Battle of Britpop

Ironie ist nicht unbedingt Noel Gallaghers Stärke. Als Songwriter und Lead-Gitarrist von Oasis, der Band seines betrunkenen Bruders Liam, versuchte er sich an der sehr ernsthaften Rekonstruktion des Sounds seiner Lieblingsband, den Beatles. Und während jene von der künstlerischen Rivalität von Lennon und McCartney getrieben zu immer neuen Höhen sich aufschwangen, wiederholten Liam und Noel die Geschichte als Farce und stritten sich unter den Augen der Boulevardpresse darum, wen die Mama früher lieber gehabt hat.

Und während man gerne glauben möchte, dass für Noel der persönliche Umgang mit dem jüngeren Bruder die reinste Qual gewesen sein muss, so hatte es doch für interessierte Beobachter eine unterhaltsame Note, als Liam sich bei Konzerten krank meldete, nur um dann aus dem Publikum heraus über die mäßige Leistung der Band zu pöbeln.

Da alles interne Gehacke richtigen Rockstars nicht genügen kann, um der Welt ihre Bedeutung mitzuteilen, brauchte auch Oasis einen ordentlichen externen Antagonisten. Auftritt Blur. Von der britischen Musikpresse in Stellung gebracht, war der finale Schlagabtausch 1995 die gleichzeitige Veröffentlichung der Singles „Roll with it“ (Oasis) und „Country House“ (Blur). Als „British Heavyweight Championship“ wurde das aufgemacht, und das Kalkül des Blur-Frontmannes Damon Albarn ging auf. Die Rivalität mit der bis zum Schluss kommerziell erfolgreicheren Band der Gallagher-Brüder half Blur zu neuer Popularität, in diesem Falle überholten sie Oasis sogar in den Verkaufszahlen. Ironisch, nicht wahr?

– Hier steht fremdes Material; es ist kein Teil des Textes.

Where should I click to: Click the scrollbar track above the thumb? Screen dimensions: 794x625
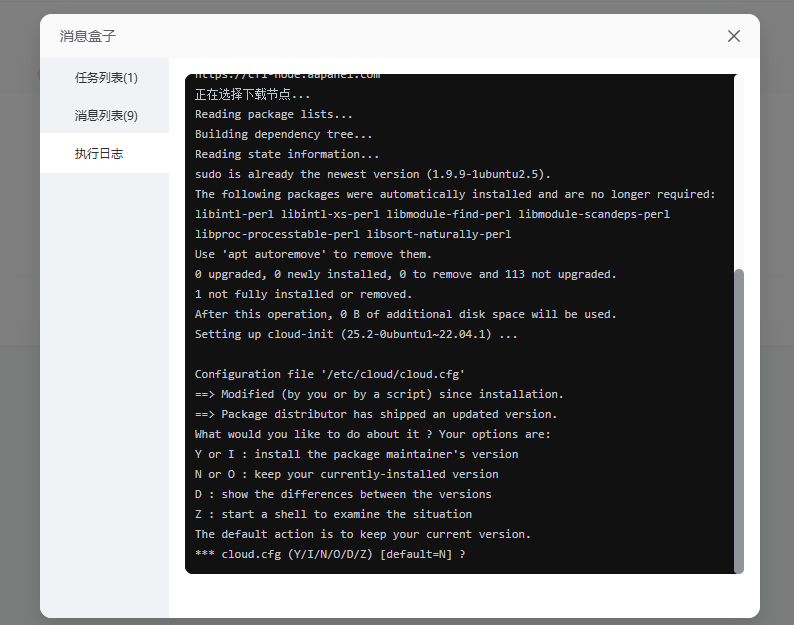click(739, 170)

Finanziell aber schnitten Oasis besser ab, ihre Single wurde schließlich zu einem höheren Ladenpreis verkauft. Noel Gallagher aber musste Damon Albarn in einem wütenden Interview unbedingt noch Aids an den Hals wünschen. Dafür entschuldigte er sich zwar umgehend, man war aber doch versucht, Liam auf ein Oasis-Konzert zu begleiten und mit ihm gemeinsam den Bruder aus dem Publikum heraus zu verhöhnen. Inzwischen sind alle älter geworden. Damon Albarn hat es mit den Gorrilaz geschafft, Oasis auch international den Rang abzulaufen. Liam Gallagher betrinkt sich mit dem Rumpf der vormaligen Band jetzt wieder auf der Bühne und Noel Gallagher versuchte sich mal in Ironie. High Flying Birds nannte er seine neue Band, was ein hübscher Name für eine kleine Clubcombo gewesen wäre. Da diese jedoch, so kann man anhand der Begeisterung von Fans und Presse sagen, ganz schön hoch fliegen, hat das mit dem entspannten Augenzwinkern mal wieder nicht so ganz geklappt. Gibt aber Schlimmeres. DANIÉL KRETSCHMAR

■ Noel Gallagher’s High Flying Birds: Max-Schmeling-Halle, 9. 3.